In the brief excerpts of the tape that Al Jazeera aired, he did not repeat his assertion in an audiotape issued in January that al Qaeda was preparing attacks in the United States but was open to a conditional truce with Americans.
But his remarks about the complicity of Westerners in the policies of their governments appeared to be an argument that they were fair game for revenge attacks by militants.
“The war is a responsibility shared between the people and the governments. The war goes on and the people are renewing their allegiance to its rulers and masters,” bin Laden said.
“They send their sons to armies to fight us and they continue their financial and moral support while our countries are burned and our houses are bombed and our people are killed.”
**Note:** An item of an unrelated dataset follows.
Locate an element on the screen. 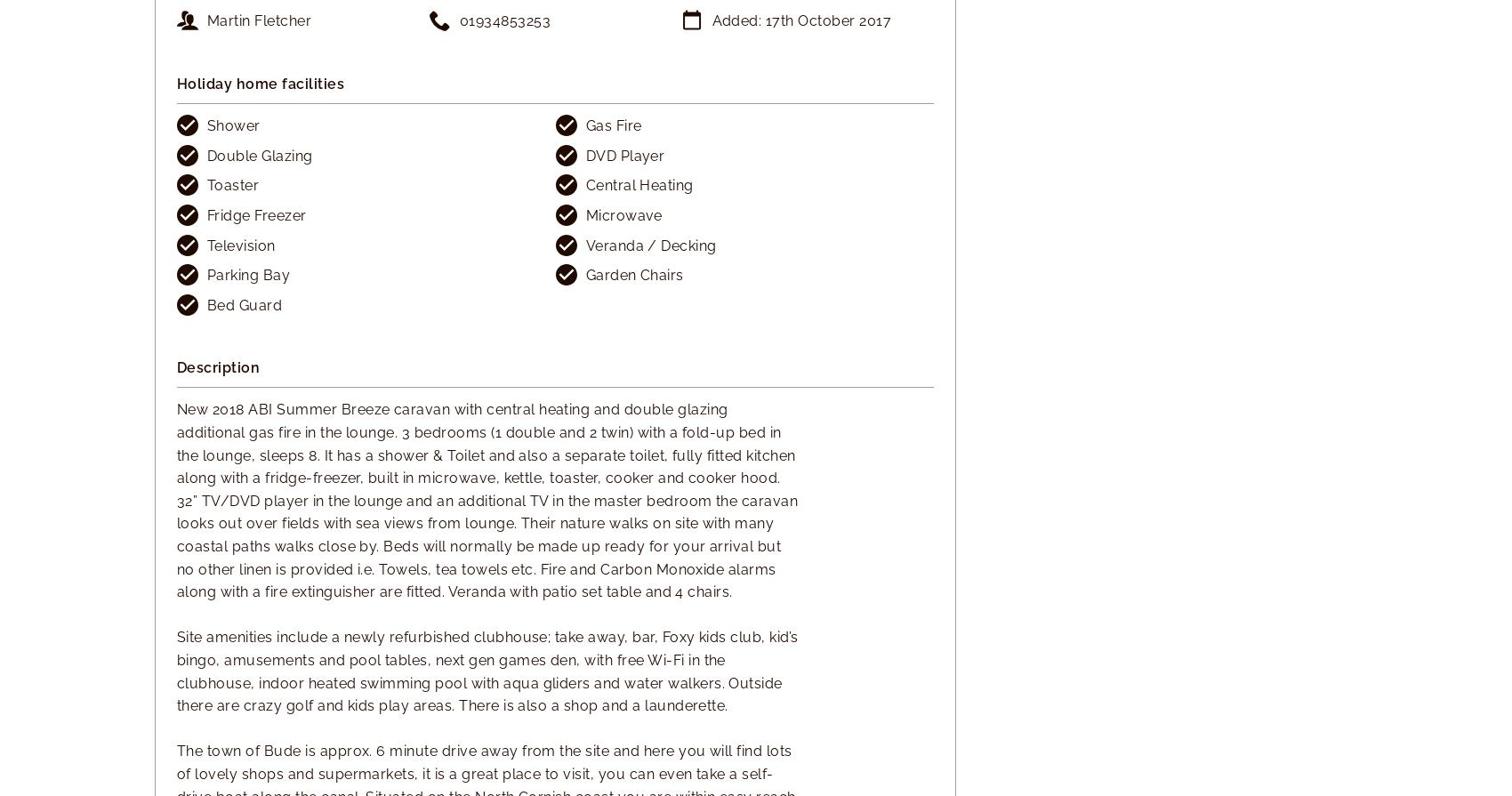  'Fridge Freezer' is located at coordinates (256, 214).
The Qaeda leader, on the run since the U.S. campaign to oust Afghanistan’s Taliban government in 2001 after the September 11 attacks, said Western leaders had ignored his truce offers.
“They do not want a truce unless it is from our side only … they insist on continuing their Crusader campaign against our nation and to loot our wealth,” bin Laden said.
He urged militants to prepare for a long struggle in Darfur. The United States is pressing for U.N. sanctions against the Sudanese government for its part in the conflict.
“I call on mujahideen and their supporters in Sudan … and the (Arabian) Peninsula to prepare all that is necessary to wage a long-term war against the Crusaders in western Sudan,” bin Laden said, accusing the West of seeking to divide Sudan.
An Islamist government in Khartoum hosted bin Laden for several years in the 1990s.
The Darfur conflict erupted in 2003 when mostly non-Arab tribes revolted, accusing the Arab-led government of neglect.
Khartoum retaliated by arming mainly Arab militia, known as Janjaweed, who began a campaign of murder, rape and plunder that drove more than 2 million villagers into squalid camps in Darfur and in neighboring Chad. Khartoum denies responsibility.
Bin Laden also called for boycotting the United States and European countries over the controversial cartoons lampooning Islam’s Prophet Mohammad first published by a Danish newspaper.
“Bin Laden urged in his tape that solidarity for the Prophet … should continue by widening the boycott to include the United States and European nations that supported Denmark,” Al Jazeera said.
“He also demanded that those who offended the Prophet … be hand over for trial to al Qaeda,” it said.